* [Problem to work on]: Starting from the line in which "Instruction: Click the" appears, set down each line exactly through the end of the listing, and nothing else. Leave out pictures.

* [Information given]:
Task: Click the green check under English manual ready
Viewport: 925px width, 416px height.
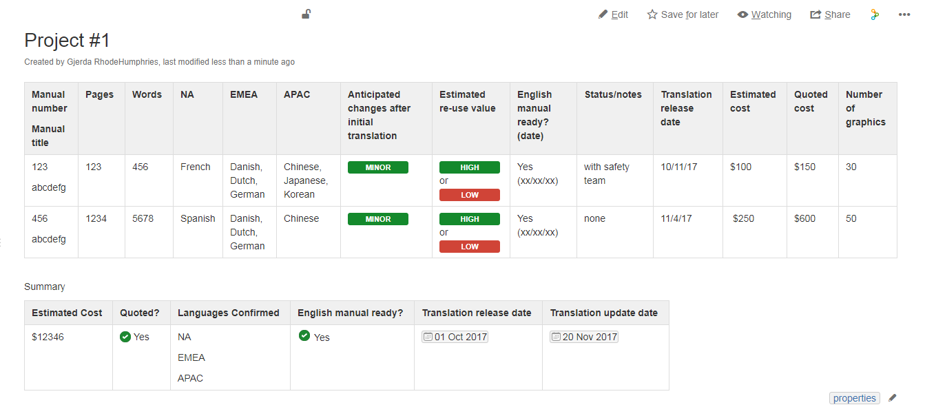Action: (x=304, y=335)
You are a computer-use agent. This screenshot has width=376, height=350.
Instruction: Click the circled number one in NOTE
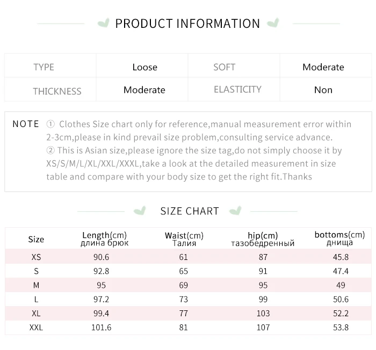50,124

* [Answer section]:
Instruction: Click the circled number one in NOTE
50,124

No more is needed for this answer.